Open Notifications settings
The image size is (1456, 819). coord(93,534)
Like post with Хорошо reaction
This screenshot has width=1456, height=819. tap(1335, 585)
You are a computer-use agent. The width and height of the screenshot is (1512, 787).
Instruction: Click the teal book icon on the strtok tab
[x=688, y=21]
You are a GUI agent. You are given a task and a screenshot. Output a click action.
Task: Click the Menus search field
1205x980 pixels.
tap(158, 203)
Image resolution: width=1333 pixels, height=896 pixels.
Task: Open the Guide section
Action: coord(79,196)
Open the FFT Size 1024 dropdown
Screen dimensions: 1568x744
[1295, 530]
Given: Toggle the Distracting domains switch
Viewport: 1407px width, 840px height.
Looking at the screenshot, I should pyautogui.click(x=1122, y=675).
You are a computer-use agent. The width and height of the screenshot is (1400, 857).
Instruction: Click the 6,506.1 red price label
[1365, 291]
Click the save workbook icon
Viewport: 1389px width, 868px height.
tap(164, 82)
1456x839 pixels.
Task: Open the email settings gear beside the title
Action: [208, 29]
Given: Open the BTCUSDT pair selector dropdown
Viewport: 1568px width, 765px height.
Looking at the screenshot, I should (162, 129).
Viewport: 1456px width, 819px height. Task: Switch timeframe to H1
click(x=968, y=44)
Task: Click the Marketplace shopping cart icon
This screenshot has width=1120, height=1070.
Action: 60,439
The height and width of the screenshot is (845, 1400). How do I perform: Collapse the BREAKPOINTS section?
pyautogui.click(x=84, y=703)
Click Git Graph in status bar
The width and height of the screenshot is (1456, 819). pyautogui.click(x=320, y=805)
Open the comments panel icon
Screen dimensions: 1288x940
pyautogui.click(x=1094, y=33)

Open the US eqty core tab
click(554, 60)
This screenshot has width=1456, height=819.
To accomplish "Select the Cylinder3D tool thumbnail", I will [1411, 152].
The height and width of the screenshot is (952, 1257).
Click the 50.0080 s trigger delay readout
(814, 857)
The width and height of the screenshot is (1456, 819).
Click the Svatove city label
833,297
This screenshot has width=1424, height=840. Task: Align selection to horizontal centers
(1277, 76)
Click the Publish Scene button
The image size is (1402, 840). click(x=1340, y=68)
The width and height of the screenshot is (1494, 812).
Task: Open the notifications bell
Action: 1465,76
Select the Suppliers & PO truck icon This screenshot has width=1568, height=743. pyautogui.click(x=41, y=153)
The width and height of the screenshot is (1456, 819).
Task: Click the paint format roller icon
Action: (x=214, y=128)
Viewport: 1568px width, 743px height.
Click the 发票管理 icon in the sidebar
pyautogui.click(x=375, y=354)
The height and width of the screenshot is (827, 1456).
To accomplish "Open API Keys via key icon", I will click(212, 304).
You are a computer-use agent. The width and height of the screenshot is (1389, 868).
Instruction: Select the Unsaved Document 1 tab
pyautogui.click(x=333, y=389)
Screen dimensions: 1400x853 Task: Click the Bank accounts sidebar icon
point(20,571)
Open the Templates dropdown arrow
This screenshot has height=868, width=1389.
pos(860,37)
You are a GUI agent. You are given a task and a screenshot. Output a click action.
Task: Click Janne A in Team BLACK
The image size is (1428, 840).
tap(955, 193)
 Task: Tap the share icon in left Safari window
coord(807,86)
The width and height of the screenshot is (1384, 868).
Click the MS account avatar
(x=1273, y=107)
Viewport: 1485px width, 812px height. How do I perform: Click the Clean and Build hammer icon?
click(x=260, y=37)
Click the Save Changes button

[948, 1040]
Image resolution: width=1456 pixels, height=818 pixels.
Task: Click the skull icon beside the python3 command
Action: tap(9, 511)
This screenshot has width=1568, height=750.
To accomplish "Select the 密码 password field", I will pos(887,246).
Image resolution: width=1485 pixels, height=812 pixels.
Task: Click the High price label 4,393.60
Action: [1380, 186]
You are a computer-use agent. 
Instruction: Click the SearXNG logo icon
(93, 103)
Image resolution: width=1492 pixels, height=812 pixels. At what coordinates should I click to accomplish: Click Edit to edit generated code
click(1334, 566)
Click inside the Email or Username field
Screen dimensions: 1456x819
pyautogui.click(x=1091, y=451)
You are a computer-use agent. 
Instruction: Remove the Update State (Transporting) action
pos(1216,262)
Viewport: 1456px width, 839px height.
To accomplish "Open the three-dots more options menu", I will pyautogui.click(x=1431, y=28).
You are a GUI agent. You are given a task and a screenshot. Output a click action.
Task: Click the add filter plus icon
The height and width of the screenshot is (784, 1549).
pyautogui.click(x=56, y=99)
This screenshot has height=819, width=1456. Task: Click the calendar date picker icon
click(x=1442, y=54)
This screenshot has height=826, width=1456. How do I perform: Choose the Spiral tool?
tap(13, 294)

________________

→ HOW TO COMPLETE THIS TASK: Line by line, please copy the listing exactly.

→ EXPECTED OUTPUT:
Open Notifications settings
The image size is (1456, 819). coord(93,534)
Like post with Хорошо reaction
This screenshot has width=1456, height=819. tap(1335, 585)
You are a computer-use agent. The width and height of the screenshot is (1512, 787).
Instruction: Click the teal book icon on the strtok tab
[x=688, y=21]
You are a GUI agent. You are given a task and a screenshot. Output a click action.
Task: Click the Menus search field
1205x980 pixels.
tap(158, 203)
Image resolution: width=1333 pixels, height=896 pixels.
Task: Open the Guide section
Action: coord(79,196)
Open the FFT Size 1024 dropdown
Screen dimensions: 1568x744
[1295, 530]
Given: Toggle the Distracting domains switch
Viewport: 1407px width, 840px height.
Looking at the screenshot, I should pyautogui.click(x=1122, y=675).
You are a computer-use agent. The width and height of the screenshot is (1400, 857).
Instruction: Click the 6,506.1 red price label
[1365, 291]
Click the save workbook icon
Viewport: 1389px width, 868px height.
tap(164, 82)
1456x839 pixels.
Task: Open the email settings gear beside the title
Action: [208, 29]
Given: Open the BTCUSDT pair selector dropdown
Viewport: 1568px width, 765px height.
Looking at the screenshot, I should (162, 129).
Viewport: 1456px width, 819px height. Task: Switch timeframe to H1
click(x=968, y=44)
Task: Click the Marketplace shopping cart icon
This screenshot has width=1120, height=1070.
Action: 60,439
The height and width of the screenshot is (845, 1400). How do I perform: Collapse the BREAKPOINTS section?
pyautogui.click(x=84, y=703)
Click Git Graph in status bar
The width and height of the screenshot is (1456, 819). pyautogui.click(x=320, y=805)
Open the comments panel icon
Screen dimensions: 1288x940
pyautogui.click(x=1094, y=33)

Open the US eqty core tab
click(554, 60)
This screenshot has width=1456, height=819.
To accomplish "Select the Cylinder3D tool thumbnail", I will [1411, 152].
The height and width of the screenshot is (952, 1257).
Click the 50.0080 s trigger delay readout
(814, 857)
The width and height of the screenshot is (1456, 819).
Click the Svatove city label
833,297
This screenshot has width=1424, height=840. Task: Align selection to horizontal centers
(1277, 76)
Click the Publish Scene button
The image size is (1402, 840). click(x=1340, y=68)
The width and height of the screenshot is (1494, 812).
Task: Open the notifications bell
Action: 1465,76
Select the Suppliers & PO truck icon This screenshot has width=1568, height=743. pyautogui.click(x=41, y=153)
The width and height of the screenshot is (1456, 819).
Task: Click the paint format roller icon
Action: (x=214, y=128)
Viewport: 1568px width, 743px height.
Click the 发票管理 icon in the sidebar
pyautogui.click(x=375, y=354)
The height and width of the screenshot is (827, 1456).
To accomplish "Open API Keys via key icon", I will click(212, 304).
You are a computer-use agent. The width and height of the screenshot is (1389, 868).
Instruction: Select the Unsaved Document 1 tab
pyautogui.click(x=333, y=389)
Screen dimensions: 1400x853 Task: Click the Bank accounts sidebar icon
point(20,571)
Open the Templates dropdown arrow
This screenshot has height=868, width=1389.
pos(860,37)
You are a GUI agent. You are given a task and a screenshot. Output a click action.
Task: Click Janne A in Team BLACK
The image size is (1428, 840).
tap(955, 193)
 Task: Tap the share icon in left Safari window
coord(807,86)
The width and height of the screenshot is (1384, 868).
Click the MS account avatar
(x=1273, y=107)
Viewport: 1485px width, 812px height. How do I perform: Click the Clean and Build hammer icon?
click(x=260, y=37)
Click the Save Changes button

[948, 1040]
Image resolution: width=1456 pixels, height=818 pixels.
Task: Click the skull icon beside the python3 command
Action: tap(9, 511)
This screenshot has width=1568, height=750.
To accomplish "Select the 密码 password field", I will pos(887,246).
Image resolution: width=1485 pixels, height=812 pixels.
Task: Click the High price label 4,393.60
Action: [1380, 186]
You are a computer-use agent. 
Instruction: Click the SearXNG logo icon
(93, 103)
Image resolution: width=1492 pixels, height=812 pixels. At what coordinates should I click to accomplish: Click Edit to edit generated code
click(1334, 566)
Click inside the Email or Username field
Screen dimensions: 1456x819
pyautogui.click(x=1091, y=451)
You are a computer-use agent. 
Instruction: Remove the Update State (Transporting) action
pos(1216,262)
Viewport: 1456px width, 839px height.
To accomplish "Open the three-dots more options menu", I will pyautogui.click(x=1431, y=28).
You are a GUI agent. You are given a task and a screenshot. Output a click action.
Task: Click the add filter plus icon
The height and width of the screenshot is (784, 1549).
pyautogui.click(x=56, y=99)
This screenshot has height=819, width=1456. Task: Click the calendar date picker icon
click(x=1442, y=54)
This screenshot has height=826, width=1456. How do I perform: Choose the Spiral tool?
tap(13, 294)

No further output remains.